First, the configuration of a lens device (interchangeable lens) 200 according to the present embodiment will be described with reference to FIGS. 1 to 4. FIG. FIG. 1 is a cross-sectional view of the lens device 200 and shows a schematic configuration of a right-eye optical system 201R and a left-eye optical system 201L of the lens device 200. FIG. FIG. 2 is an exploded perspective view of one optical system (one eye portion) of the right eye optical system 201R and the left eye optical system 201L. FIG. 3 is an exploded perspective view of the lens device 200 viewed from the object side. FIG. 4 is an exploded perspective view of the lens device 200 viewed from the image side. In the description from here on, R is added to the end of the reference numerals for the description of the right-eye optical system, and L is added to the end of the reference numerals to the description of the left-eye optical system. Also, descriptions common to both the right-eye optical system and the left-eye optical system do not have R or L at the end of the reference numeral.

The lens device 200 has a right eye optical system (first optical system) 201R and a left eye optical system (second optical system) 201L. The right-eye optical system 201R and the left-eye optical system 201L are two optical systems arranged in parallel (symmetrically) with each other. The right-eye optical system 201R and the left-eye optical system 201L respectively have first optical axes OA1R and OA1L, second optical axes OA2R and OA2L substantially perpendicular to the first optical axis, and optical axes OA2R and OA2L, respectively, from the subject side (object side) to the image side. It has third optical axes OA3R and OA3L substantially parallel to the first optical axis. Here, "substantially orthogonal or substantially parallel" means not only strictly orthogonal or parallel configurations, but also configurations evaluated as being substantially orthogonal or parallel.
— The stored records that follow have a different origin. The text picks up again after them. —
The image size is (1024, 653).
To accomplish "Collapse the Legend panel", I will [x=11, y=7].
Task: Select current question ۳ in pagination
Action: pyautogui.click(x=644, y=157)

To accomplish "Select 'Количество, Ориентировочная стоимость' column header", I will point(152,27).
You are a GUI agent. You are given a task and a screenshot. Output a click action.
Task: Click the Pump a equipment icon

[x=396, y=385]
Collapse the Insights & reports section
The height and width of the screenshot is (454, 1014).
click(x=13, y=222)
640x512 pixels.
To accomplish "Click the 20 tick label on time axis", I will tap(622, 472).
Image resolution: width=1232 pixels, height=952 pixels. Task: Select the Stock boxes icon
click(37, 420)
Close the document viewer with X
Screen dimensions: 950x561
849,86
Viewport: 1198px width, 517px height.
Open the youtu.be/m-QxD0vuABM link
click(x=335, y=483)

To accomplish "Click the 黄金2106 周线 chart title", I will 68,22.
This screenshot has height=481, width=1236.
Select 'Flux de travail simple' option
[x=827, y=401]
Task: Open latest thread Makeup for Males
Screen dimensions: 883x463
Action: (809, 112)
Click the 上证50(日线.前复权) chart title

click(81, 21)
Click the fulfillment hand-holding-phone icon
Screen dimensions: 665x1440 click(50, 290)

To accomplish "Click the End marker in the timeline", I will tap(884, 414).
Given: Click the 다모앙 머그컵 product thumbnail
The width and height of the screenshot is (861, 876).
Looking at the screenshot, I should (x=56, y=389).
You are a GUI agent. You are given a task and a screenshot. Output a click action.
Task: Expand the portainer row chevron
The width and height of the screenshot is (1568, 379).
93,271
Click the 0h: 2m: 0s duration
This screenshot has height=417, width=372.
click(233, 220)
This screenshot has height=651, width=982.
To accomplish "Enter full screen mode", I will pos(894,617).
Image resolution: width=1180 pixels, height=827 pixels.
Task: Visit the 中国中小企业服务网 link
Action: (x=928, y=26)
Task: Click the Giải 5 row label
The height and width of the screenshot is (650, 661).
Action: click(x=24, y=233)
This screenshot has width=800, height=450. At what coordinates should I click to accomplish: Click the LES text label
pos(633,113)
The right-eye optical system 201R and the left-eye optical system 201L are arranged along each optical axis with 1st group lenses (first lenses) 210R and 210L, 2nd group lenses (second lenses) 220R and 220L, and 3rd group lenses. It has lenses (third lenses) 230R and 230L. The first group lenses 210R and 210L are arranged on the first optical axes OA1R and OA1L, the second group lenses 220R and 220L are arranged on the second optical axes OA2R and OA2L, the third group lenses 230R and 230L are arranged on the third optical axes OA3R, Located in OA3L.

The right-eye optical system 201R and the left-eye optical system 201L have first prisms (first reflecting surfaces) 211R and 211L and second prisms (second reflecting surfaces) 221R and 221L, respectively. The first prisms 211R and 211L respectively bend the light beams on the first optical axes OA1R and OA1L and guide them to the second optical axes OA2R and OA2L. The second prisms 221R and 221L respectively bend the light beams on the second optical axes OA2R and OA2L and guide them to the third optical axes OA3R and OA3L. Thus, the right-eye optical system 201R and the left-eye optical system 201L are respectively bending optical systems. The first prisms 211R and 211L reflect the light beams on the first optical axes OA1R and OA1L and bend them into the light beams on the second optical axes OA2R and OA2L. The second prisms 221R and 221L reflect the light beams on the second optical axes OA2R and OA2L and bend them into the light beams on the third optical axes OA3R and OA3L.

The right-eye optical system 201R and the left-eye optical system 201L have first group lens holding members 212R and 212L, second group lens holding members 222R and 222L, and third group lens holding members 231R and 231L, respectively. The first group lens holding members 212R and 212L respectively hold the first group lenses 210R and 210L and the first prisms 211R and 211L. Second group lens holding members 222R and 222L respectively hold second group lenses 220R and 220L and second prisms 221R and 221L. Third group lens holding members 231R and 231L hold third group lenses 230R and 230L, respectively.

The right-eye optical system 201R and the left-eye optical system 201L are fixed to a lens base (lens support member) 203, respectively. A lens base 203 is fixed to a lens mount section 202 for connecting the lens device 200 to the camera body 110 . In this embodiment, the outer peripheral portions 231aR and 231aL of the third group lens holding members 231R and 231L are fitted to the circumferential surfaces 203aR and 203aL of the lens base 203 centered on the third optical axes OA3R and OA3L. The second-group lens holding members 222R and 222L of the right-eye optical system 201R and the left-eye optical system 201L are connected to each other via connecting portions 222aR and 222aL provided in the second-group lens holding members 222R and 222L, respectively.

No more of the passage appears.